EXERCISE GOAL: Put every one of these records into a two-column CSV with the headers input and output, one row per record, with each value in a single quoted field and any line breaks replaced by spaces. Leave the pictures out.

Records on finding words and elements
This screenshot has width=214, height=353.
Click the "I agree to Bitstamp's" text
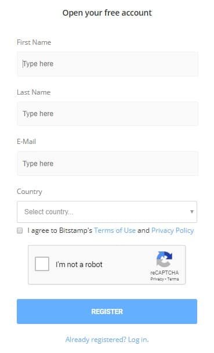[60, 230]
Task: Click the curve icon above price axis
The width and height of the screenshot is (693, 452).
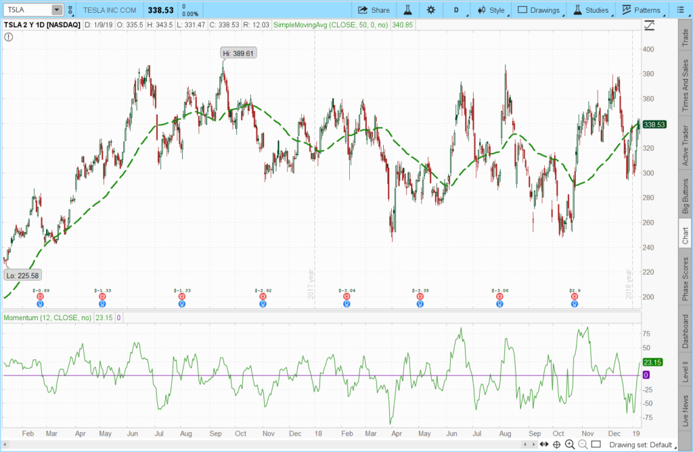Action: click(x=650, y=25)
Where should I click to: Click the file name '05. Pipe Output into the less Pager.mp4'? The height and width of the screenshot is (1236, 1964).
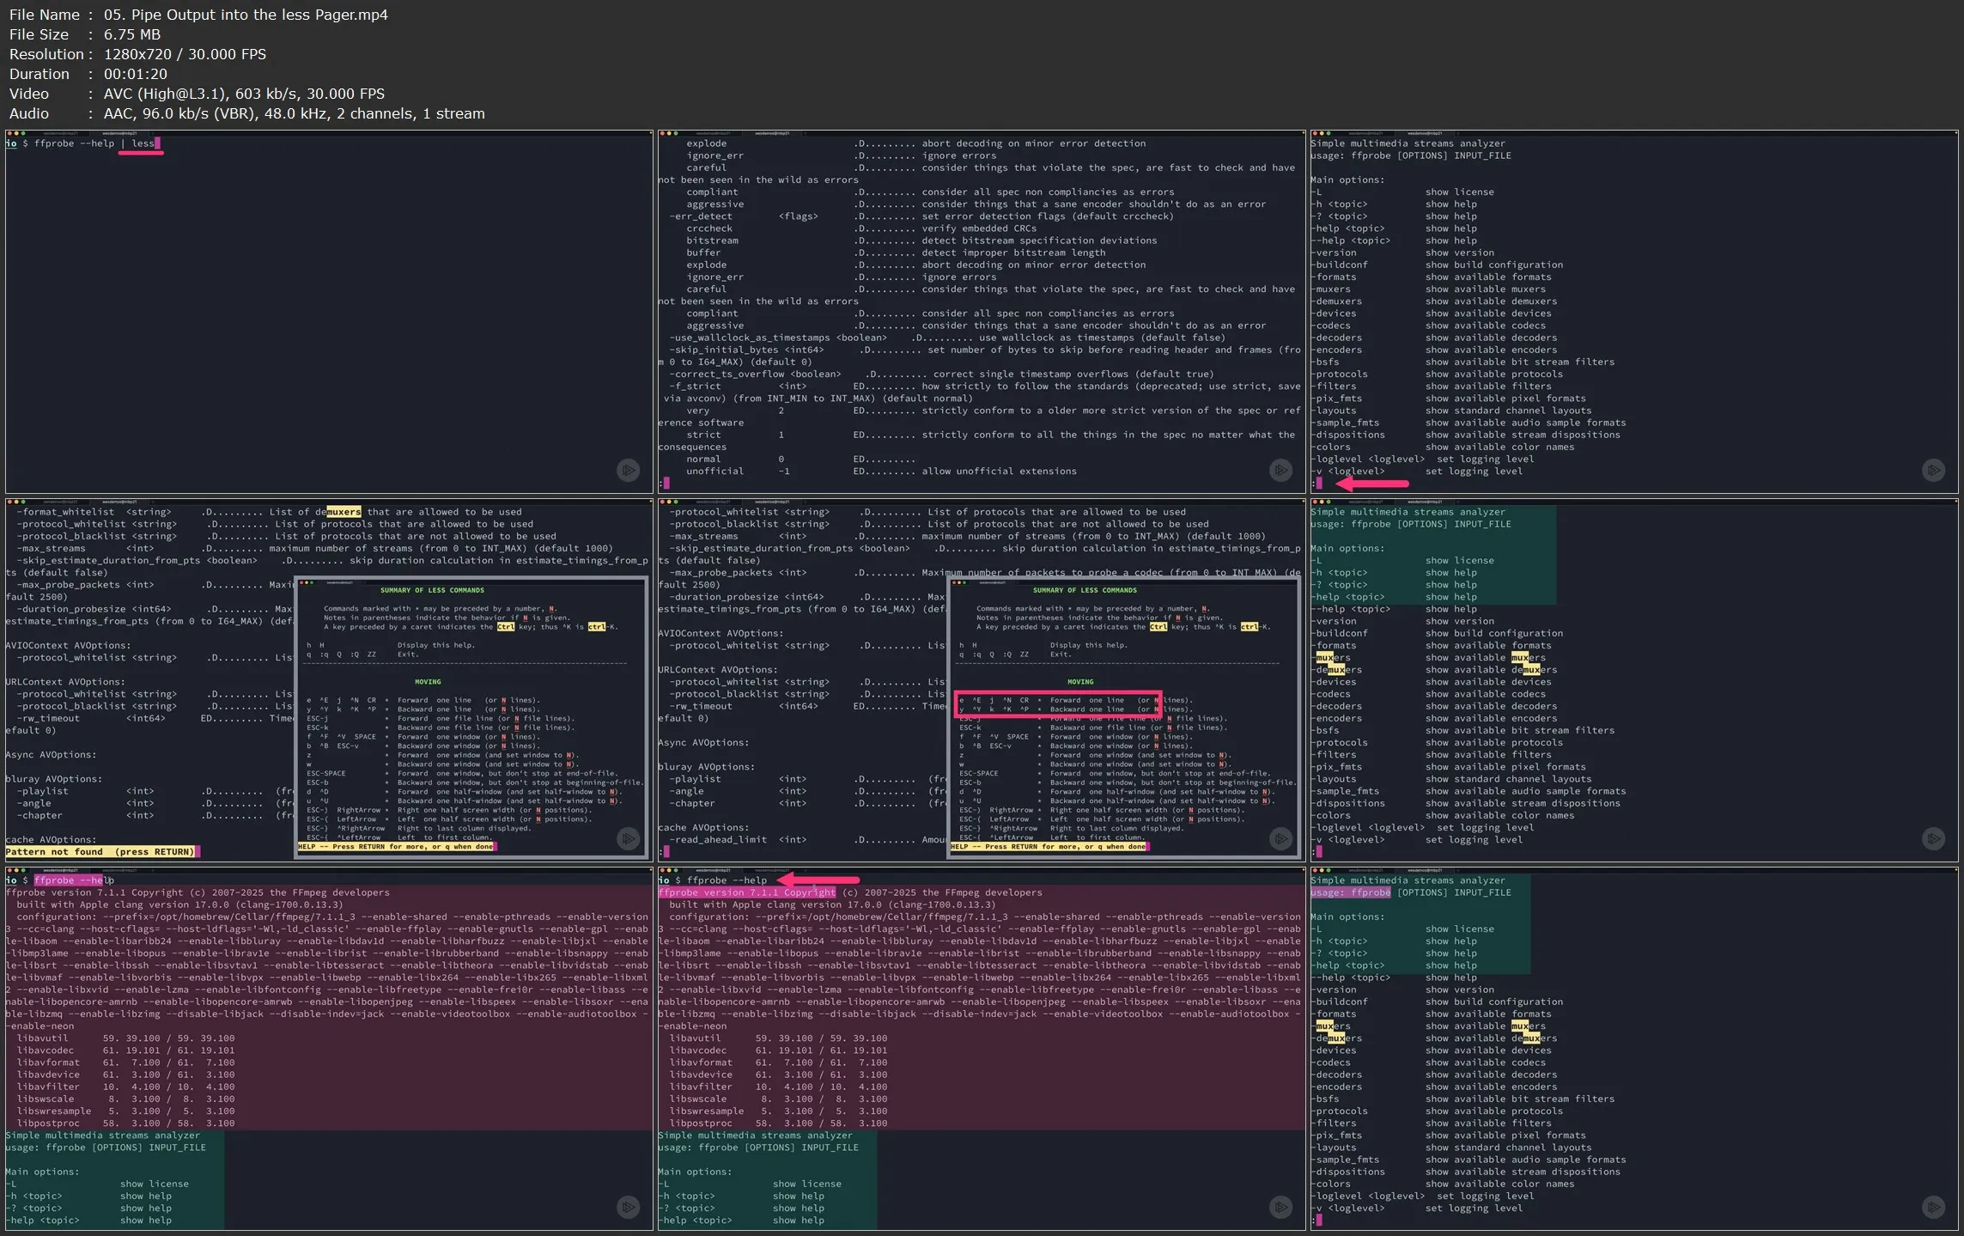click(246, 15)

ANSWER TO THIS PROBLEM:
input,output
"This screenshot has width=214, height=353. Click the ""I agree to Bitstamp's"" text","[60, 230]"
"Task: Click the curve icon above price axis The width and height of the screenshot is (693, 452).","Action: click(x=650, y=25)"
"Where should I click to: Click the file name '05. Pipe Output into the less Pager.mp4'? The height and width of the screenshot is (1236, 1964).","click(246, 15)"